Extrait présenté =
« Dora Diamant, le dernier amour de Kafka », une biographie d’exception...
S’il n’y avait qu’un livre à recommander aux amoureux de Kafka et aux curieux qui aiment les biographies de qualité et inattendues, c’est bien celui de Kathi Diamant, primée à juste titre par un grand prix en 2004. On y découvre un Kafka intime ainsi que le destin hors du commun d’une femme en quête permanente d’émancipation et de liberté... Bonne découverte et bonne lecture !
Kafka,
un homme à femmes ? L’idée peut étonner ceux qui voient Kafka comme un être
sombre, solitaire, mystique et replié dans un monde essentiellement
fantasmatique. Cela ne semble pas évident, si l’on se contente d’approcher le
plus grand écrivain du XXe siècle à travers son oeuvre. Pourtant, Kafka
aimait les femmes, plutôt les jeunes filles. Il aimait d’ailleurs l’humanité tout
entière, profondément, c’était un homme si sensible que souvent ses relations
furent une épreuve continue pour fuir les fantômes qui le hantaient... et
notamment le père tyrannique, mais aussi sa famille - mis à part Ottla -, ancrée
dans la communauté juive de Prague, avec laquelle il n’arrivait pas à couper le
"cordon", afin de mener une vie sereine, consacrée à la seule Littérature.
Franz
Kafka a entretenu quelques relations sentimentales plus ou moins essentielles
dans sa vie, même si aucune n’a entraîné de véritable engagement, au nom de son
amour de l’écriture et de son refus du mariage, qu’il voyait comme une prison où
il serait condamné à renoncer à écrire. Après Felice Bauer, sa fiancée par deux
fois à qui il a renoncé définitivement dès qu’il eut appris sa tuberculose, après
Julie Woricezk, la fille du rabin qu’il voulait épouser par défi contre son Père,
après des rencontres de hasard, notamment au bord d’un lac en Suisse et
l’incontournable partenaire intellectuelle pendant près de deux ans, Milena
Jesenska, sa maîtresse tchèque avec qui il entretint essentiellement une
relation épistolaire (Lettres à Milena), il y eut Dora. Toutes ont
apporté quelque chose à Kafka, l’ont inspiré dans son travail d’écrivain et
curieusement, Dora est peut-être la moins connue, celle qui est restée dans son
ombre, alors que les spécialistes de l’oeuvre de Kafka associent Milena au Château,
Felice aux Préparatifs de noces à la campagne et Julie à l’implacable Lettre
au Père. Pourtant, nulle autre mieux que Dora sut l’ouvrir au monde réel,
lui apporter un temps du moins la paix de l’âme et quelque espoir que tout n’était
pas voué à un enfer du dedans. Un an avant sa mort le 3 juin 1924, Kafka l’a
rencontrée lors d’un séjour sur la Baltique où il était allé se reposer, dans
la mesure où sa tuberculose le rongeait de plus en plus...

Exercices =
**A)** Recopiez le passage de l'extrait sur Kafka qui commence par « S’il n’y avait » et s'achève sur « bonne lecture ! ».
**B)** D'après l'extrait, pourquoi aucune des relations sentimentales de Kafka n'a-t-elle entraîné de véritable engagement ? Répondez en une à trois phrases.
**C)** Répondez à ces questions à partir de l'extrait sur Kafka :
(i) À quelle œuvre les spécialistes associent-ils Milena ?
(ii) À quelle date Kafka est-il mort ?
(iii) Où Kafka a-t-il rencontré Dora ?
Seul l'extrait sert de source ici, sans recours à la liste.

Lignes de données =
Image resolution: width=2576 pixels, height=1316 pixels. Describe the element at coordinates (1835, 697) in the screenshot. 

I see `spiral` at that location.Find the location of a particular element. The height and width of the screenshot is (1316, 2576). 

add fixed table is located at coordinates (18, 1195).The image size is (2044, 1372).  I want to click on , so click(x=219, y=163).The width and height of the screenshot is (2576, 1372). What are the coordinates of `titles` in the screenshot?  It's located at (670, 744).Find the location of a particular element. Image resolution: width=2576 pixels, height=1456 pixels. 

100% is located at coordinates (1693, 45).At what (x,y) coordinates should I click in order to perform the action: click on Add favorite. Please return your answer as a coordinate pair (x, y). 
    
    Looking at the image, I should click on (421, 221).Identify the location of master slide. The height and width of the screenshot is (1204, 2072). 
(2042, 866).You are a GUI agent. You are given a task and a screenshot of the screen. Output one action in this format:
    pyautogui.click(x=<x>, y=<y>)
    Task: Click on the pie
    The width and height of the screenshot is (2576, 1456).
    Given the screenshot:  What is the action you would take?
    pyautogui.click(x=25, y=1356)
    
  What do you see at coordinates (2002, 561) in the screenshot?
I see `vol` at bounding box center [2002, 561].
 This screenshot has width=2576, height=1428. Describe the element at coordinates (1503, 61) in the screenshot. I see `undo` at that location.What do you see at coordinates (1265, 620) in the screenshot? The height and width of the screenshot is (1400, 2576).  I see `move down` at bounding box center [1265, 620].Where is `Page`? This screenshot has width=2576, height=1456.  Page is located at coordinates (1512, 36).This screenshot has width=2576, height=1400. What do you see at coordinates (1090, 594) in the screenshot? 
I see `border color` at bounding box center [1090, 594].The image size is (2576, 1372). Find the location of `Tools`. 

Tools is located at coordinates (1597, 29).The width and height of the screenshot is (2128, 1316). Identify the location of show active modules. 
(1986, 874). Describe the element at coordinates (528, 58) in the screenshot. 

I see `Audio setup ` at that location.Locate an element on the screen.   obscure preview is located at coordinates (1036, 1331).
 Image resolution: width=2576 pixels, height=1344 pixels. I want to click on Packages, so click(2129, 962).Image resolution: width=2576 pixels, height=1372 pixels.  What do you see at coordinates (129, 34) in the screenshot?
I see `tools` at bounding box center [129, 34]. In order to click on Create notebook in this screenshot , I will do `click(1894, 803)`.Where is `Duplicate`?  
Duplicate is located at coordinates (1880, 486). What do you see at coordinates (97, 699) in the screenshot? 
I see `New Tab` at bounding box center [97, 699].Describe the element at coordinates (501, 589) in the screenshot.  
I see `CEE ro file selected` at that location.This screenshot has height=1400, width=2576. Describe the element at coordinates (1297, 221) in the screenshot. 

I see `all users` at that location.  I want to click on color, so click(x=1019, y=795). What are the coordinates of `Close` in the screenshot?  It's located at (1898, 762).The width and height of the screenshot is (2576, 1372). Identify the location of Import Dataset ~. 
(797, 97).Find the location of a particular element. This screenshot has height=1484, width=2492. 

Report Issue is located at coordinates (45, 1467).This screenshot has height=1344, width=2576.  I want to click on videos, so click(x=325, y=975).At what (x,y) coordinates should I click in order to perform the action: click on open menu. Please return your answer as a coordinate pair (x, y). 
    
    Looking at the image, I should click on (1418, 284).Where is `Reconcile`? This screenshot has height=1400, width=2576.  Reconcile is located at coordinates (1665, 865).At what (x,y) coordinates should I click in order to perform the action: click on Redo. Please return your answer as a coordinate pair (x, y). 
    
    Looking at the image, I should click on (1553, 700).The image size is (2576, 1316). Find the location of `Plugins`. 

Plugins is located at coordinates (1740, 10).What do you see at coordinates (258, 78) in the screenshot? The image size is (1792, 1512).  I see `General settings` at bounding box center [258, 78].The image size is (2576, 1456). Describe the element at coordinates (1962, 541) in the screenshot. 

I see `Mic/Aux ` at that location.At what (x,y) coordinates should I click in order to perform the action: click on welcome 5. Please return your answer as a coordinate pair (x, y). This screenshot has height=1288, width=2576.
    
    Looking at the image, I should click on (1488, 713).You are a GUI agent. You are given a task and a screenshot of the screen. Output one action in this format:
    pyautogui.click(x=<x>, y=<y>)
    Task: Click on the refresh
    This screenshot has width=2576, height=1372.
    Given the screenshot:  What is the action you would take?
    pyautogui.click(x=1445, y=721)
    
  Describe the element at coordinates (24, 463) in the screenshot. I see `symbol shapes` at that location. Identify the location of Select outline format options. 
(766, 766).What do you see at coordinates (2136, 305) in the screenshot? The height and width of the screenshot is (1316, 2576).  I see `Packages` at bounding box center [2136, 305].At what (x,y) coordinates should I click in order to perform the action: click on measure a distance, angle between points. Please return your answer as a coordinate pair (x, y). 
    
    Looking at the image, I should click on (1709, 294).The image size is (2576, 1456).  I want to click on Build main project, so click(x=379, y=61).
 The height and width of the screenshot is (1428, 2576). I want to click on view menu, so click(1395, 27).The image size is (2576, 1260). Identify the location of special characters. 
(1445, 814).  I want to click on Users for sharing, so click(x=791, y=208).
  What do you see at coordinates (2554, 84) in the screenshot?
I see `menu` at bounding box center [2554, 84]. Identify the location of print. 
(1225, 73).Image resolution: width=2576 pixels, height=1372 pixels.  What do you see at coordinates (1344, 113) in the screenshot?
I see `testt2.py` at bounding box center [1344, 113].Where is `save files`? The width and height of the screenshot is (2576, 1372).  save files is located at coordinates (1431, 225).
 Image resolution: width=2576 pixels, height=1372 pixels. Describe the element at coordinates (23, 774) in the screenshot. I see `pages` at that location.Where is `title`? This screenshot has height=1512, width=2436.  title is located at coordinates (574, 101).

Corrigé des exercices =
**A)**
S’il n’y avait qu’un livre à recommander aux amoureux de Kafka et aux curieux qui aiment les biographies de qualité et inattendues, c’est bien celui de Kathi Diamant, primée à juste titre par un grand prix en 2004. On y découvre un Kafka intime ainsi que le destin hors du commun d’une femme en quête permanente d’émancipation et de liberté... Bonne découverte et bonne lecture !

**B)** Aucune de ses relations n'a mené à un véritable engagement, au nom de son amour de l'écriture et de son refus du mariage. Kafka voyait en effet le mariage comme une prison où il serait condamné à renoncer à écrire.

**C)**
(i) Au Château.
(ii) Le 3 juin 1924.
(iii) Lors d'un séjour sur la Baltique.